If a kprobe is being placed on a function tracer calling instruction
we encode if we actually have a nop or branch in the remaining bytes
after the breakpoint instruction (illegal opcode).
This is possible, since the size of the instruction used for the nop
and branch is six bytes, while the size of the breakpoint is only
two bytes.
Therefore the first two bytes contain the illegal opcode and the last
four bytes contain either "0" for nop or "1" for branch. The kprobes
code will then execute/simulate the correct instruction.
Instruction patching for kprobes and function tracer is always done
with stop_machine(). Therefore we don't have any races where an
instruction is patched concurrently on a different cpu.

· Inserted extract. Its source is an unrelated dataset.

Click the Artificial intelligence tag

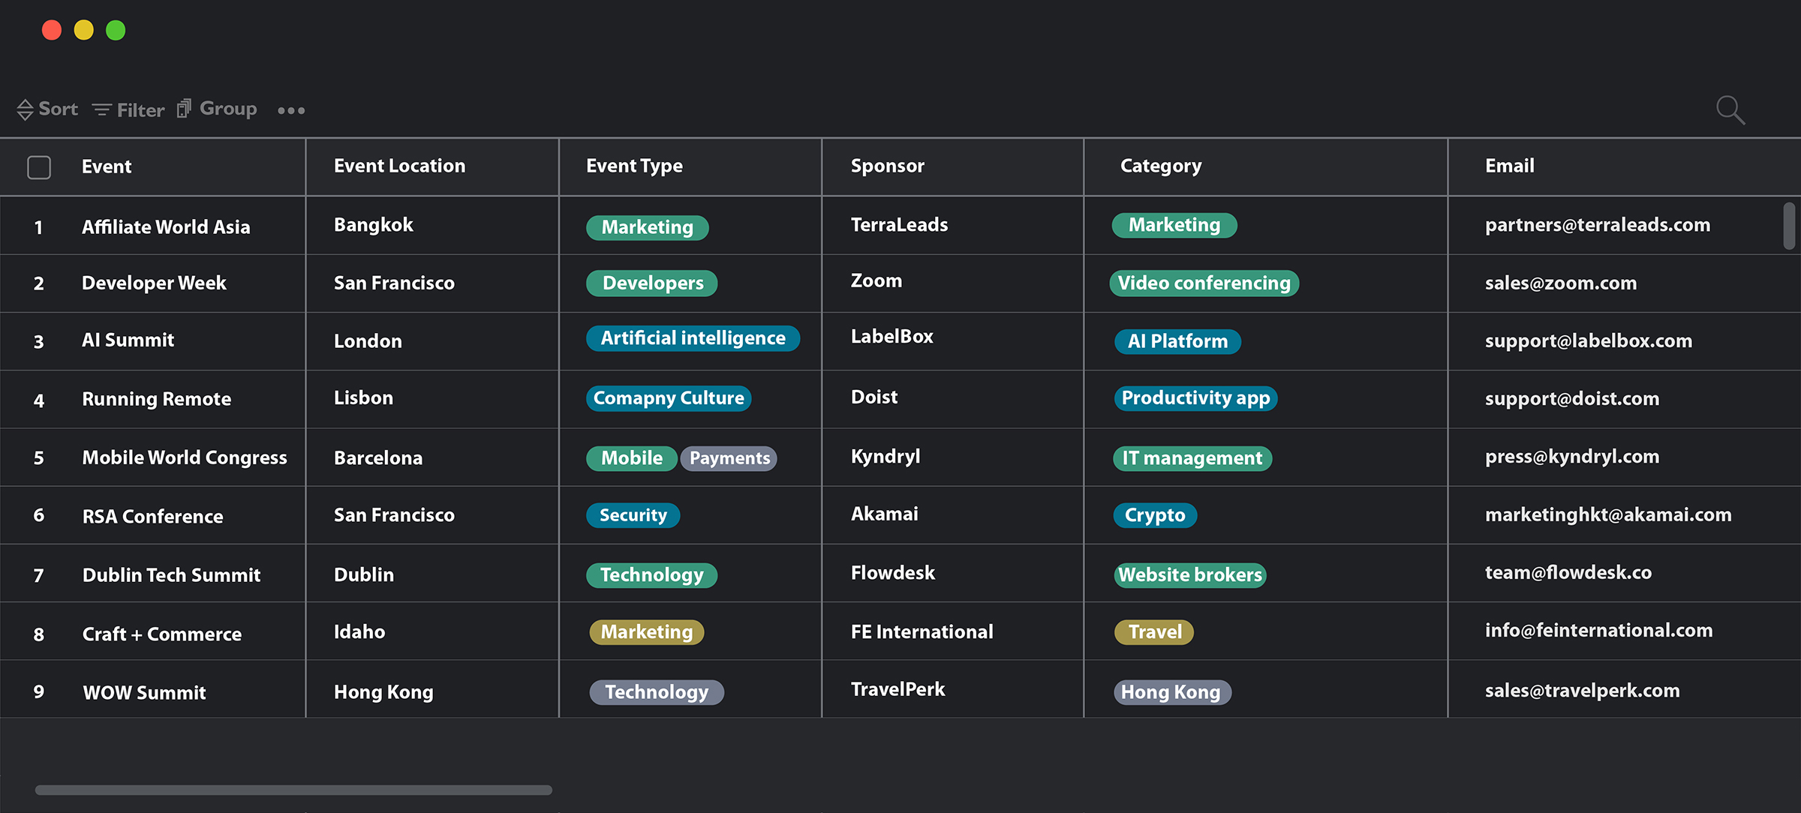tap(693, 338)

Besides that also the program check handler which executes the function
trace caller instruction won't be executed concurrently to any
stop_machine() execution.
This allows to keep full fault based kprobes handling which generates
correct pt_regs contents automatically.
Signed-off-by: Heiko Carstens <heiko.carstens@de.ibm.com>
Signed-off-by: Martin Schwidefsky <schwidefsky@de.ibm.com>
Diffstat (limited to 'arch/s390/kernel/ftrace.c')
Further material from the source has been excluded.